Perché proprio lì? Semplice. Romina, Maria Emilia e Manuel, argentini residenti a Termoli (Campobasso), lì abitavano in affitto sino al 6 aprile scorso, perché studenti, rispettivamente di Ingegneria chimica, Psicologia e Fisioterapia. L’appartamento era un attico al quarto piano, prospiciente la casa dello studente, poi crollata. Manuel s’è salvato perché era a studiare da amici appena fuori città, mentre il suo letto è stato schiacciato dalla parete venuta giù con la fatale scossa delle 3,32. Le sorelle sono rimaste intrappolate sotto le macerie, ma le travi del tetto le hanno protette e le indicazione del fratello ai primi soccorritori hanno consentito di estrarle rapidamente.
Qualche giorno dopo, entrando dal terrazzo tramite un autogrù e l’ausilio dei vigili del fuoco, Manuel riesce a recuperare un po’ di vestiario, il portatile di Romina (con il testo della tesi), un po’ di libri.

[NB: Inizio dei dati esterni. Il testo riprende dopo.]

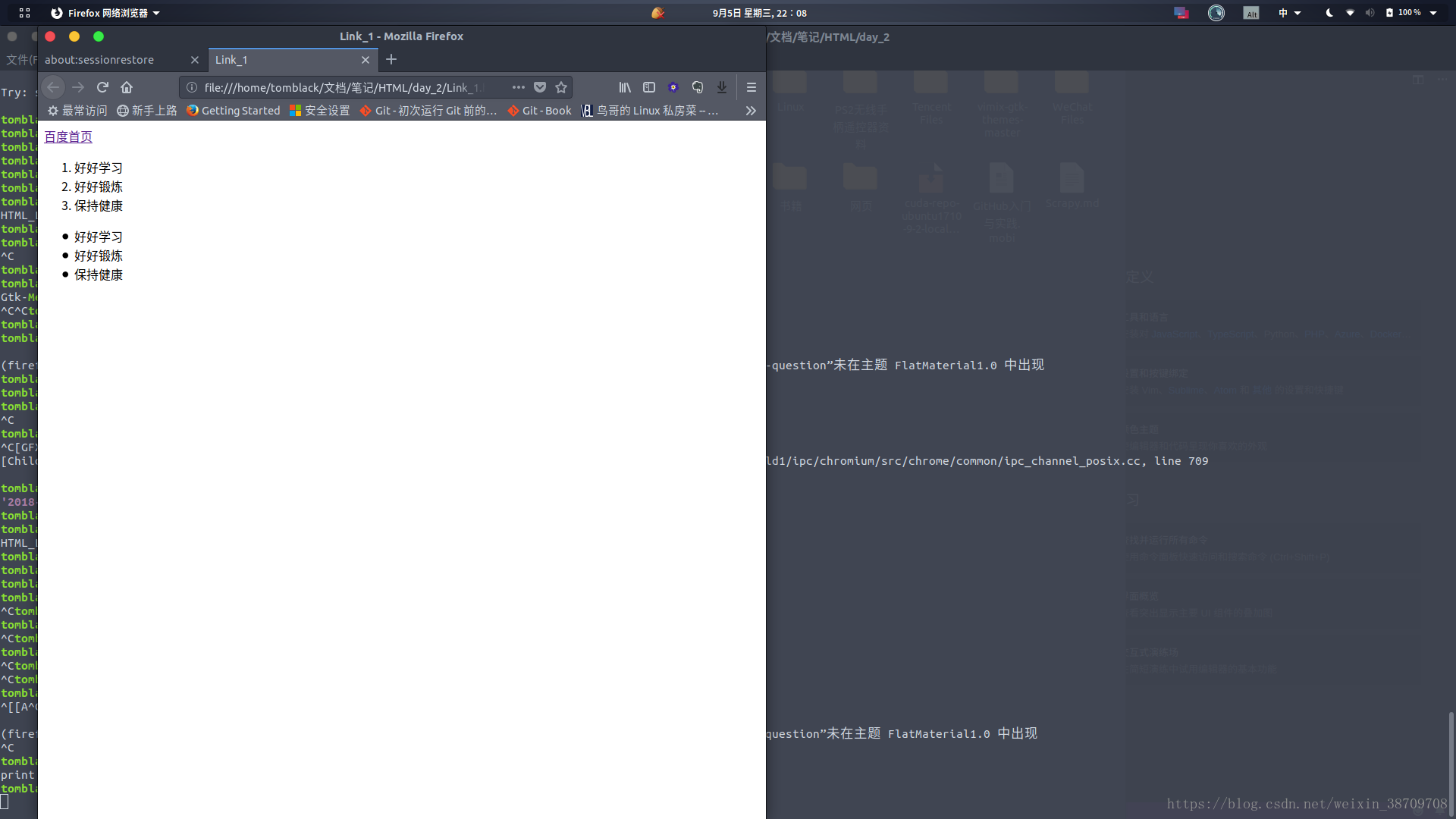
Task: Save page to Pocket
Action: [540, 87]
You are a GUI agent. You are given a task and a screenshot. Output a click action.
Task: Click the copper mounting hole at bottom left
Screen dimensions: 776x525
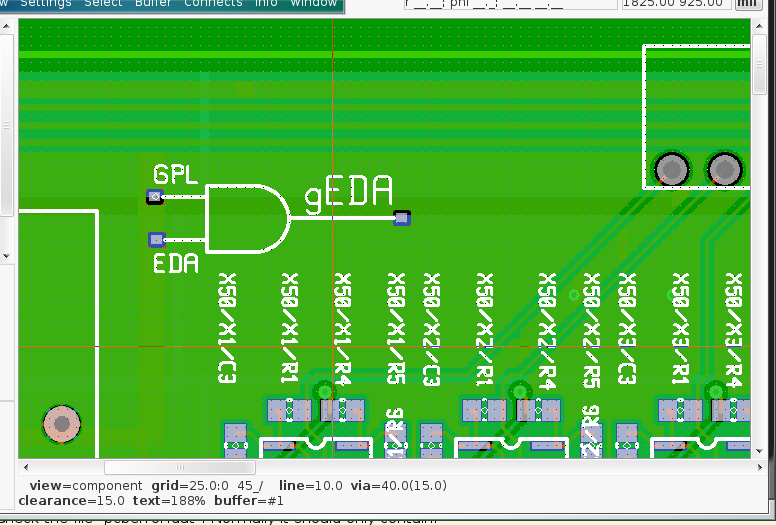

Prima di ridiscendere espone una richiesta pazza: cercare il suo violino. Dopo un’ora di lavoro, i vigili lo individuano e lo recuperano. La custodia è ricoperta di fango. Il ragazzo la apre, il violino è intatto. Dall’alto grida la sua gioia a quelli in strada.
Con quel violino Manuel suonerà al recital TimoTheo, vocazione di una città a Termoli, l’11 maggio, che riscuoterà un successo di pubblico e di critica. Una serata di speranza, simboleggiata da quel violino.
I tre studenti hanno ripreso gli studi, ma mancano di tutto quello che, rimasto nella casa, è ormai irrecuperabile. Ed ecco che inaspettatamente arriva alla comunità dei Focolari di Pescara una telefonata da Treviso. Il prof. Giuseppe Provenzale, coordinatore di “Rete Progetto Pace” tra docenti e studenti di varie scuole, chiede di individuare a chi consegnare tre borse di studio, i cui fondi sono stati raccolti dagli istituti “Scarpa” di Oderzo e Motta di Livenza, “Da Vinci” di Treviso, “Verdi” di Valdobbiadene. Scegliere i tre Parafita non è stato difficile.
E così eccoci a giovedì 18 giugno. Sotto la casa pericolante la delegazione di sette studenti e tre professori del Veneto consegna i 2.950 euro raccolti a Maria Emilia e Manuel, contornati da alcuni vigili. Manca Romina, ad Avezzano per sostenere un esame. Scriverà a quei ragazzi: «Purtroppo ieri non ho avuto il piacere di conoscervi. Non mi aspettavo tanta solidarietà! È incredibile come un’esperienza che provoca tanto dolore ti faccia avvicinare così tanto alle persone. È incredibile come la sofferenza a volte si trasformi in amore e lasci il posto solo a cose belle. Con il vostro aiuto arriveremo più facilmente a realizzare il nostro sogno, che adesso è quello di finire gli studi».